If we look at the last two years of the blind media coverage given to the pure plays, Wall Street’s infatuation with all things digital, and an irrational and costly rush by advertisers to social media and digital platforms, (ROI anyone?) you would think that Broadcast Radio was losing listeners, and perhaps its nine decades of absolute reinvention and resiliency.
We are told the media landscape today is a fractured, highly selective, and uber targeted environment and with so many consumer choices and distractions that have sprung up (or at least that’s what we have been told) over the past two years that directly compete with Radio’s listeners and their attention, you’d bet good money that Broadcast Radio was…on the ropes or at the very least, declining.
The problem here is that none of that is true.
The line goes around the block on all those devices and theories that had Broadcast Radio dead decades ago. TV was to kill Radio over 50 years ago, as was cassettes and 8-tracks, then Satellite Radio, Podcasts, Pure plays, Cable, Xbox, YouTube, Twitter, Facebook, Instagram, iTunes, Netflix, Google TV, Amazon TV, Hulu, the Internet, low powered FMs, good weather, bad weather, consolidation, and of course, the pure plays.
The problem with that theory is that someone forgot to tell that to Radio’s listenership.
You see, a funny thing has been happening to Radio’s cume listenership over the past two years; it’s growing… right here in Southern California.
If we look at the average weekly Cume for Adults 25-54, Monday-Sunday, 6:00AM-12MID, for the LA Metro, Nielsen Audio reveals Radio listenership at 5,313,200 in January 2013. By January 2015, listenership has jumped to 5,355,400 with a steady 0.8% growth rate in the past two years.
And remember all those claims that younger people have stopped listening to Radio?
Well that’s not true either.
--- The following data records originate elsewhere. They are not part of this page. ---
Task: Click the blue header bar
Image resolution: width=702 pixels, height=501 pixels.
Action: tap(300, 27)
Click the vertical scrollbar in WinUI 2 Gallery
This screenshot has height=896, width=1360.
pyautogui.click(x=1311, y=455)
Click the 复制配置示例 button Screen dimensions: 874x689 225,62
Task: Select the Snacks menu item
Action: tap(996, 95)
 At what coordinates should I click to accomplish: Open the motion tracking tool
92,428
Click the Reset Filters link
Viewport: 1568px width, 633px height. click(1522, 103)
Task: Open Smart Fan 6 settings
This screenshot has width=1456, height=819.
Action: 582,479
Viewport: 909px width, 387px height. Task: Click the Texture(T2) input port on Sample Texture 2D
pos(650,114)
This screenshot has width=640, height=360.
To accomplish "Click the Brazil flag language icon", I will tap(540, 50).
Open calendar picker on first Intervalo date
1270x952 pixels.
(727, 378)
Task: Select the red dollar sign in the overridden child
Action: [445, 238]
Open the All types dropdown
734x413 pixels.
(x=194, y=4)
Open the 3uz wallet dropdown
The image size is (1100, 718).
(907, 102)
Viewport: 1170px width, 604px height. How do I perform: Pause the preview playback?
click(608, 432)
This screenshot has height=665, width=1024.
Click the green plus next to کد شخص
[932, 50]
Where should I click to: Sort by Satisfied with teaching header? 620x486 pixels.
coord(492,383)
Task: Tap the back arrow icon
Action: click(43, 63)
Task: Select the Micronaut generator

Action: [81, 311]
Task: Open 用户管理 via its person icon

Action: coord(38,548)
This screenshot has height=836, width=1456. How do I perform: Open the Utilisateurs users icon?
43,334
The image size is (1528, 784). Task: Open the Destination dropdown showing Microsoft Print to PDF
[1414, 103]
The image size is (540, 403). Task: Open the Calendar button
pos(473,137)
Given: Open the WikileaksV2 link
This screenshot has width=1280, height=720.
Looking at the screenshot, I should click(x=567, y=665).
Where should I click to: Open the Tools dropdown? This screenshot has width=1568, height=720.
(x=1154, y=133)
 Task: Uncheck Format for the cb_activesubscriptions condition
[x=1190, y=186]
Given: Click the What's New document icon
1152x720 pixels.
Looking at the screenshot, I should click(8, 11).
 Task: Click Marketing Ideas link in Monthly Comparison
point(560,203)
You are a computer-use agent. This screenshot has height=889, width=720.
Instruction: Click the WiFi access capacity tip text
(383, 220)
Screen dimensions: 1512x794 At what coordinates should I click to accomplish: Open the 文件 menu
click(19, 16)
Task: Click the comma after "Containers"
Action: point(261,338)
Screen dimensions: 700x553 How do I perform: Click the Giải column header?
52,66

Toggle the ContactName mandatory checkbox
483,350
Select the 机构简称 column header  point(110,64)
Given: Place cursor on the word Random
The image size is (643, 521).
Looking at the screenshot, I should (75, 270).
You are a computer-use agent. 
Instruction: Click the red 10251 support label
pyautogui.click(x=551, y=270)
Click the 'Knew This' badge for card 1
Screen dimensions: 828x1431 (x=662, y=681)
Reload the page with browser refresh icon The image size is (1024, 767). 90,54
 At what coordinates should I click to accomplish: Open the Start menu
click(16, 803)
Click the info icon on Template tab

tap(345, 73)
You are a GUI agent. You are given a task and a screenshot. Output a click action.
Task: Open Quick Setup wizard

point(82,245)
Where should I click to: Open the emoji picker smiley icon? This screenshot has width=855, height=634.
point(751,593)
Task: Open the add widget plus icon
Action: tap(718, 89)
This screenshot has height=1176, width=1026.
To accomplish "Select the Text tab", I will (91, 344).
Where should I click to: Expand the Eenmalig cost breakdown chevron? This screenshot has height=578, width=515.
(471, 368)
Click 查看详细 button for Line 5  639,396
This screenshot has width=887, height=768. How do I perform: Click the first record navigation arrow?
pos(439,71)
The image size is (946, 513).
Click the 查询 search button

Using the same parameters, Adults 18-34 amounted to 3,057,700 Radio listeners in January 2013. By January 2015, that audience grew to 3,106,000 or a solid 1.6% growth rate.
And the same holds true for the broader 12+ total audience which also grew by 1.8% over the past two years. It’s worth noting that we are talking about over 10.5 million different listeners to Radio every week!
That’s more audience than ANY other media or platform in Southern California, period.
Still not convinced? Understood. It’s hard to get all that misinformation out of our collective heads, but we must if we are to really understand Radio and its universal appeal to consumers. So, let’s look at the latest Nielsen Cross-Platform Report from late 2014. The average US adult consumes 66 hours of content each week across Radio, TV, online, and mobile. After traditional TV with 33.5 hours of watching, Radio remains the dominant listening platform with 13.1 hours per week, 6.5 hours are spent with an App/Web on smartphones, 3.3 hours watching Time-Shifted Television, 5.7 hours using the Internet on a computer, 1.6 hours on a game console, and 1.5 hours with Video on the Internet.
Aside from TV, Radio dominates the U.S. adult consumer’s time and most of their attention every week.
So while today’s consumer has all these varied audio and video choices, Southern Californians keep coming back to Radio. To be connected, informed, entertained, and yes, to hear LIVE human companionship. In the end, more choices are always good for the consumer.
And the consumer clearly chooses to keep on listening to the AM/FM platforms of content and to spend their valuable time with the resilient and ever changing medium called…Radio.